The single point of failure concern is valid and something I think about. Right now errors are normalized and returned consistently, but per-provider fallback and retry inside the gateway isn't implemented yet, that's the honest answer. On token usage: currently credit-based only, but exposing raw tokens + latency per request is on the roadmap, especially for the use case UnitBuilds describes above.

Nazar Boyko • Jun 27

Quick question on the credit model, since that's where I'd be nervous running it. When OpenAI or Anthropic shifts pricing, or you add a pricier model, how do you stop a fixed "1 to 20 credits" from quietly going underwater on the models that got more expensive? Is it a manual remap per model, or is there enough margin baked in that a provider price bump doesn't eat your spread? Either way the normalized error shape is the piece I'd happily borrow, that's the thing most gateways get wrong.

Lolo • Jun 27

Great question. It's a manual remap per model when a provider shifts pricing significantly. That's a risk I'm consciously taking on, if a model gets more expensive, that's my problem to absorb or adjust, not the user's. The whole point of the abstraction layer is that pricing volatility stops at my end.
And yeah, the normalized error shape was the first thing I built, tired of writing provider-specific error handling in every project.

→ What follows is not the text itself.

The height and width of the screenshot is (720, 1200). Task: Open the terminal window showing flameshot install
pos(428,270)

Thank you very much for your question.

FuturMix • Jun 29

The credit-based billing decision resonates — per-token pricing across providers is genuinely hard to reason about when OpenAI bills input/output/cached separately and Anthropic adds cache-write vs cache-read tiers on top. One number the user can watch is the right call for the side-project audience.

The edge case that'll bite next, from having lived in this exact problem: token accounting drift between providers. Each provider counts tokens with its own tokenizer, so "1 token" of GPT-4o-mini and "1 token" of claude-haiku aren't the same unit of work. If your credit conversion is a flat per-model multiplier you're fine, but the moment you normalize usage (e.g. surfacing token counts back to the client in one shape) the numbers won't reconcile with each provider's own dashboard, and users will open issues about it. Worth deciding early whether you expose raw provider usage or your own normalized credits — mixing both is where the confusion lives.

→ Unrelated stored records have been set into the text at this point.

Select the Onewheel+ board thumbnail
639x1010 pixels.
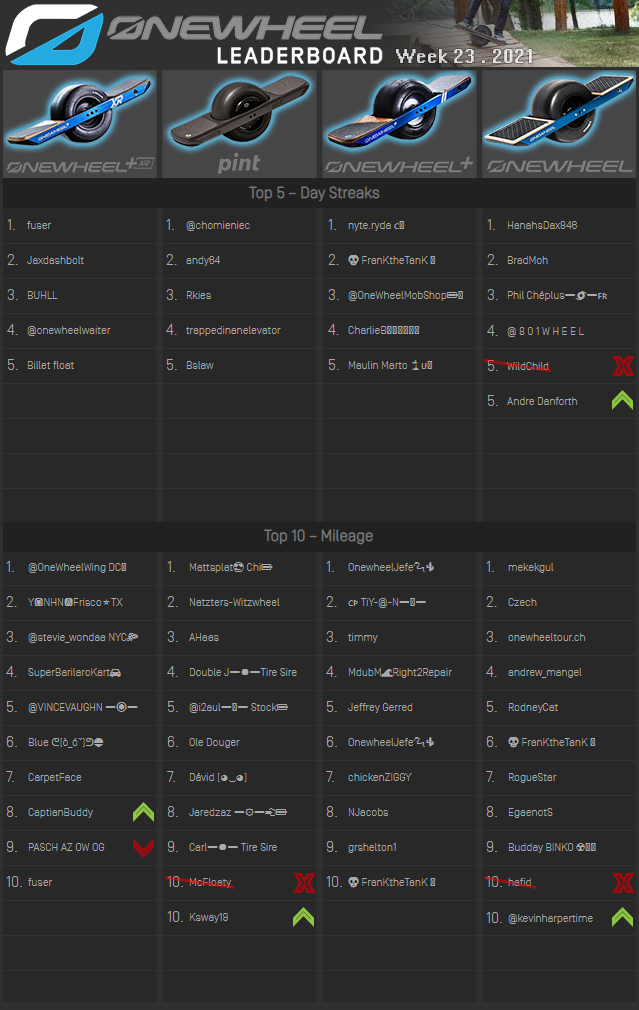(399, 124)
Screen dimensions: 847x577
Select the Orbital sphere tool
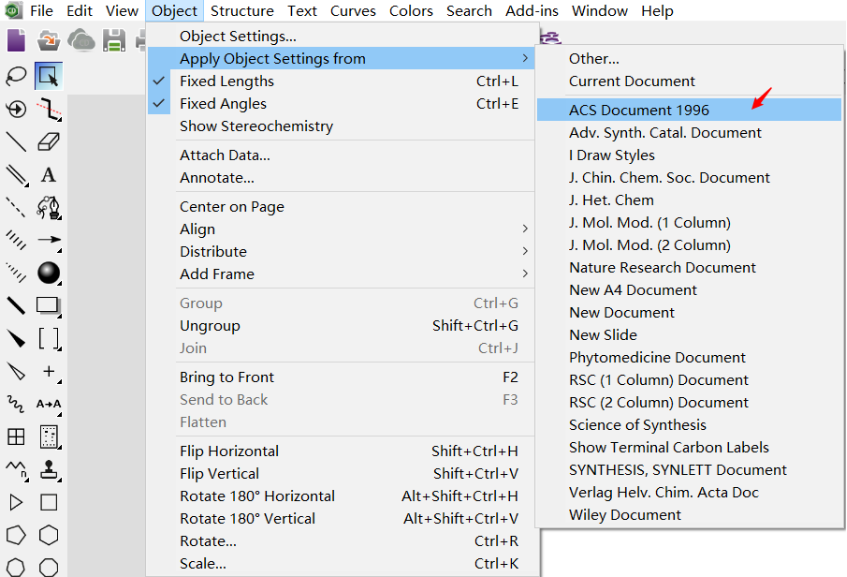coord(48,272)
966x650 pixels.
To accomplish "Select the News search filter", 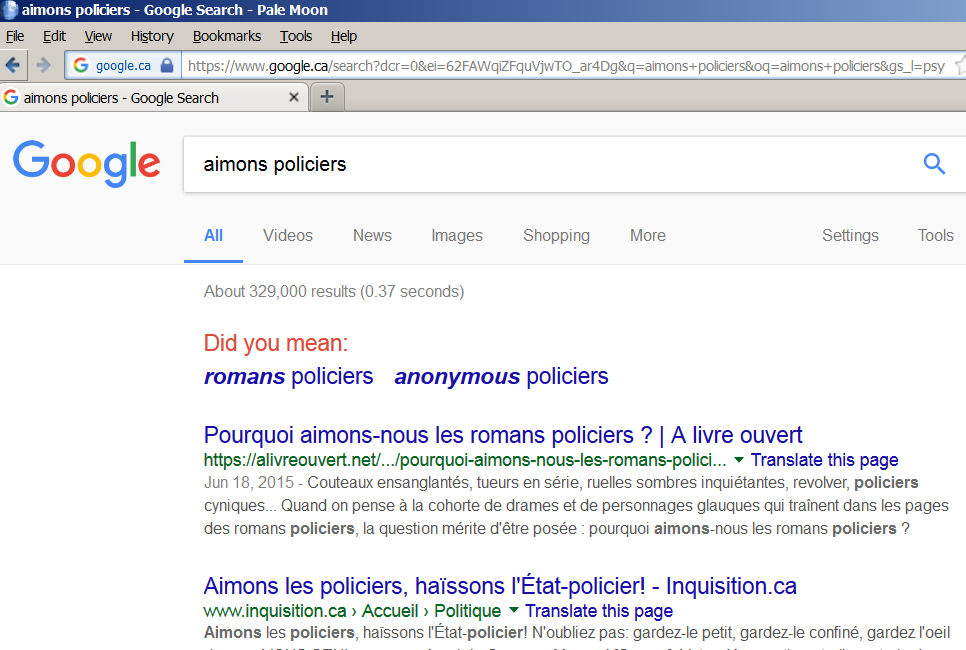I will 371,235.
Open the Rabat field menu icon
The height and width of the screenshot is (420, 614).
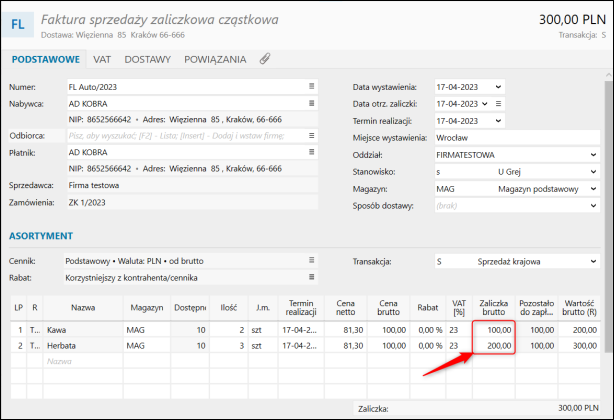point(312,277)

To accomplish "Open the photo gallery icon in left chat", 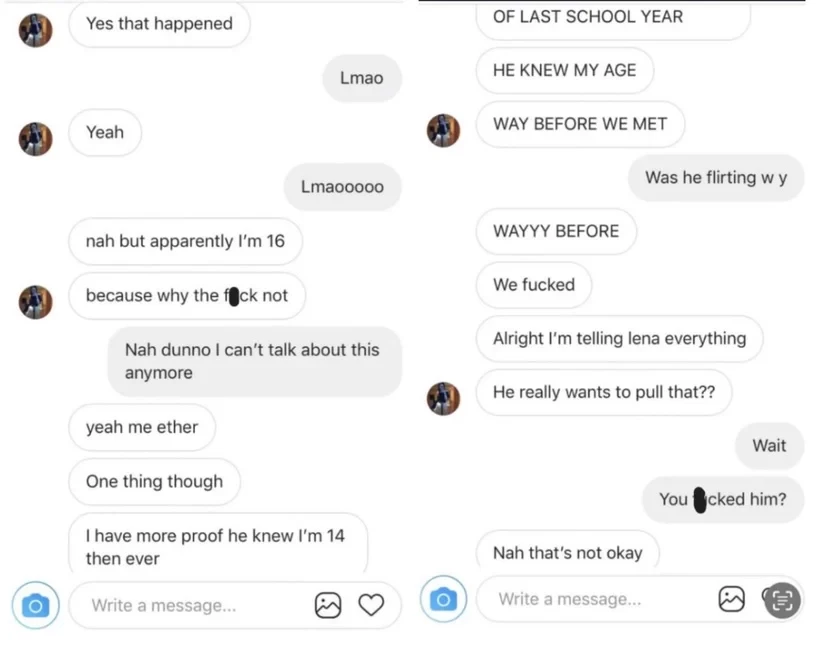I will [328, 605].
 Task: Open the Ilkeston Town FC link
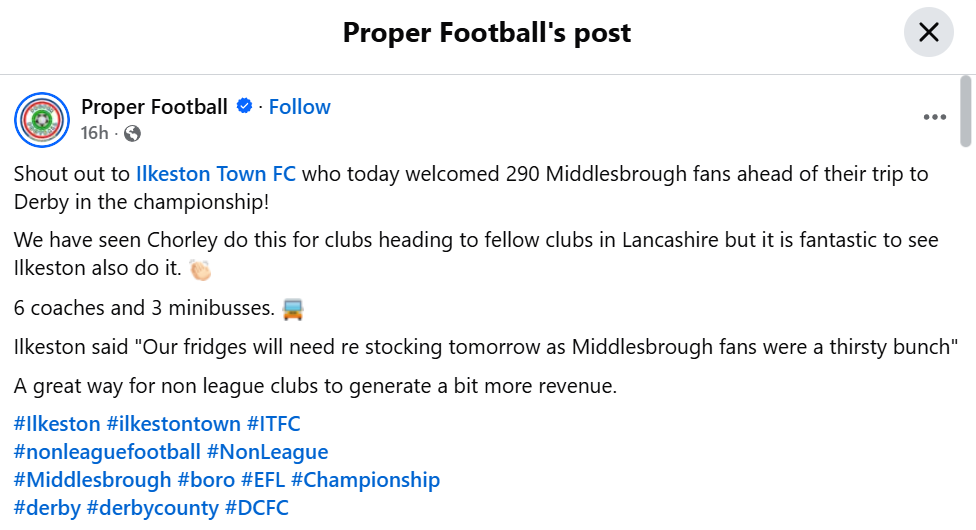coord(216,174)
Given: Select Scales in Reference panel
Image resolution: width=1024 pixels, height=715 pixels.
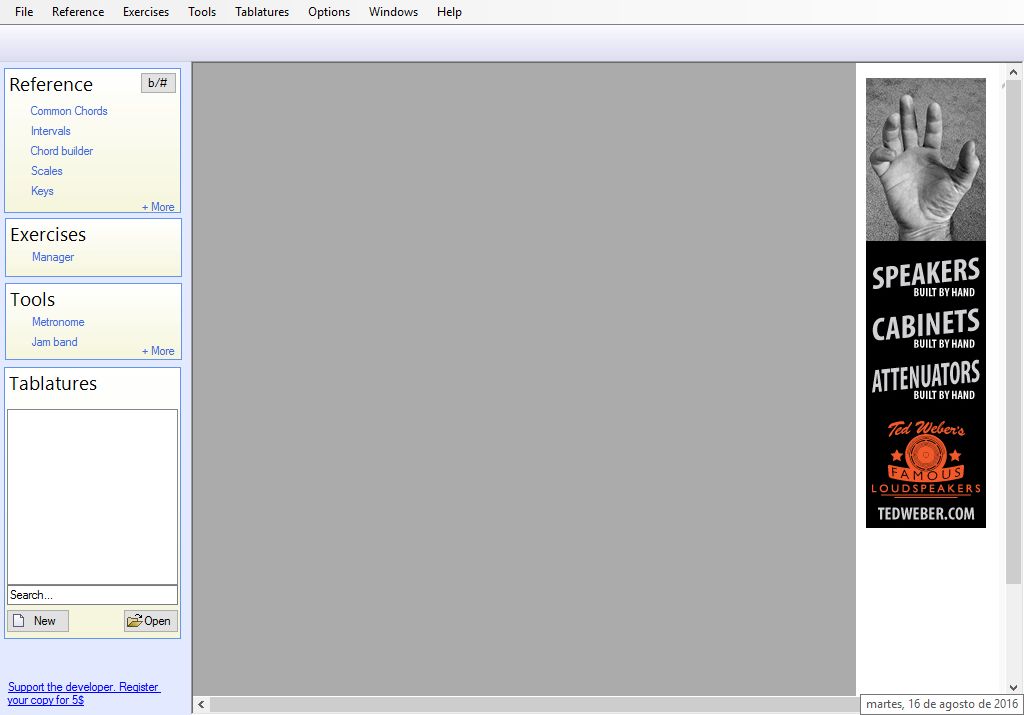Looking at the screenshot, I should coord(47,171).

The "build the provider abstraction first" lesson is the universal one here. Streaming deltas, error envelopes, and finish_reason semantics differ enough between OpenAI and Anthropic that retrofitting an adapter layer after two providers always means rewriting the first one.

Disclosure: I work on FuturMix (futurmix.ai), an OpenAI-compatible gateway in the same space — so this is a fellow-traveler note, not a pitch. The normalized-error and single-endpoint-across-providers pattern you landed on is the right shape. Curious how you're handling streaming normalization specifically, since that's where most of our edge cases ended up.

Lolo • Jun 29

The token discrepancy point is honest feedback. I didn't overthink it early on, the goal was to abstract that complexity away from the user entirely. Credits are a fixed multiplier per model, so we don't expose raw token counts at all. If a model ends up significantly more expensive to serve, I adjust the credit cost for that model.

On streaming: currently not implemented, responses are returned in full. It's on the roadmap and I expect that's exactly where the edge cases will show up. How did you end up handling finish_reason normalization on your end?